• **Data to use**
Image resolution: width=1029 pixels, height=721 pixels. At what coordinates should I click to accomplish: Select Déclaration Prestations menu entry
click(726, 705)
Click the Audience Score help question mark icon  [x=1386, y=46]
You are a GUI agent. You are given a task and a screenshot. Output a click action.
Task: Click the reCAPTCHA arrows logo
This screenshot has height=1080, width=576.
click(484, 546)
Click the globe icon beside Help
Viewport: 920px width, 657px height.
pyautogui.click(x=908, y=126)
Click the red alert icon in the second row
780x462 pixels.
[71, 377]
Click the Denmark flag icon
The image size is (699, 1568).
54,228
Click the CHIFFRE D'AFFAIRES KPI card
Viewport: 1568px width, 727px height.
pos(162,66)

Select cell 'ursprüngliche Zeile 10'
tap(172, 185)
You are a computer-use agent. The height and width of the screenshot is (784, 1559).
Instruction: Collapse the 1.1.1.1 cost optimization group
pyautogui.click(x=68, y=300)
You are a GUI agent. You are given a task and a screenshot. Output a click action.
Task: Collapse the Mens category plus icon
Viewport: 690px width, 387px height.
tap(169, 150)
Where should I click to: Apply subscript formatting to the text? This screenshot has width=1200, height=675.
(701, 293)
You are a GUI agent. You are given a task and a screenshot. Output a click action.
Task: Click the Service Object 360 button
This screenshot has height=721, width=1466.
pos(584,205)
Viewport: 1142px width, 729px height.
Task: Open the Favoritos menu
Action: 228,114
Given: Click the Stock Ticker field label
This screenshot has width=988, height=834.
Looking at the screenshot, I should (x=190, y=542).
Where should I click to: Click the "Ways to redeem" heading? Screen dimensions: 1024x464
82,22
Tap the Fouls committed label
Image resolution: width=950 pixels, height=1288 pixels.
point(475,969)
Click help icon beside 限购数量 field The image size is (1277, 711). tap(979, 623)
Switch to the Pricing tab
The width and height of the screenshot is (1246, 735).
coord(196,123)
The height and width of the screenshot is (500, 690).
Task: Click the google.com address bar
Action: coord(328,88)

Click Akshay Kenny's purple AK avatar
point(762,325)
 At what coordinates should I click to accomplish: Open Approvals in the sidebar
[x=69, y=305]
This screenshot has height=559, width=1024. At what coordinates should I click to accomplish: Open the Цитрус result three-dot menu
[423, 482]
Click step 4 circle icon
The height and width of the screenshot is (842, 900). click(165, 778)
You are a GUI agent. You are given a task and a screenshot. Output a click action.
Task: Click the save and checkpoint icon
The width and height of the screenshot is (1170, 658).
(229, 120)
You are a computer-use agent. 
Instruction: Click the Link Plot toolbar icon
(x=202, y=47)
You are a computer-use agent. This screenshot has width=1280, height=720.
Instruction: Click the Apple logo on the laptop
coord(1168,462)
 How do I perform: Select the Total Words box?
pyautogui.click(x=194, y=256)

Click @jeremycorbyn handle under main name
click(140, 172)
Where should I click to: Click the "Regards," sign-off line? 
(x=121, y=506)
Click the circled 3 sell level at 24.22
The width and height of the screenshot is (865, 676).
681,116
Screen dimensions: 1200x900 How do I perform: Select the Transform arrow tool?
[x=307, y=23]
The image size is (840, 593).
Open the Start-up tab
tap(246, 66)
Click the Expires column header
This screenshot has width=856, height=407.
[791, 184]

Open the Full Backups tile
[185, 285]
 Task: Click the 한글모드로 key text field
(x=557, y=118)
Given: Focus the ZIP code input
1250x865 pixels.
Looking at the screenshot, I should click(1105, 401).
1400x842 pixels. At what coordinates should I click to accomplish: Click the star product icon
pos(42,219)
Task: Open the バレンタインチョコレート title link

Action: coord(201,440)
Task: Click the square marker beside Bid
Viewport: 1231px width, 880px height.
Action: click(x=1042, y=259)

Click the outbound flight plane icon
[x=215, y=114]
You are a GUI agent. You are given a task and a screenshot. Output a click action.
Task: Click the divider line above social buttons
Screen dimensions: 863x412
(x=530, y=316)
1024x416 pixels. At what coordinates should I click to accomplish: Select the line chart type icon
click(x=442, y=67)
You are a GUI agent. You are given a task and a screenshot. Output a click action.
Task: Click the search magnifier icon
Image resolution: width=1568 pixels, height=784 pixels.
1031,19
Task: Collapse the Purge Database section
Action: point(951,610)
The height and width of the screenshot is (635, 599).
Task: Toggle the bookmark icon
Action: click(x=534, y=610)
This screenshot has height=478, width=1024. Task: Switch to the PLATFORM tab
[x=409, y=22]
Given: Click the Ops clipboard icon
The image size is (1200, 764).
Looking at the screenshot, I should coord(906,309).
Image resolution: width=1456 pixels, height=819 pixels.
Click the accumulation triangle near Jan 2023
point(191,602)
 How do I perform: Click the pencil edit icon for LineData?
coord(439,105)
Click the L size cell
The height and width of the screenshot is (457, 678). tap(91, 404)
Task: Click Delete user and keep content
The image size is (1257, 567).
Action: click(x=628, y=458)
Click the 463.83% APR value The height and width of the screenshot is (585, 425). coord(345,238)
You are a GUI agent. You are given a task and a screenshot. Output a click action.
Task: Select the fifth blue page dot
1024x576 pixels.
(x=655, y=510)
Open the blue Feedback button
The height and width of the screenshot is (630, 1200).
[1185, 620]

• **What to produce**
Copy out each line of the entries that holds "computer".

• **Exercise result**
You are a computer-use agent. The height and width of the screenshot is (784, 1559).
You are a computer-use agent. 
You are a computer-use agent. This screenshot has width=1280, height=720.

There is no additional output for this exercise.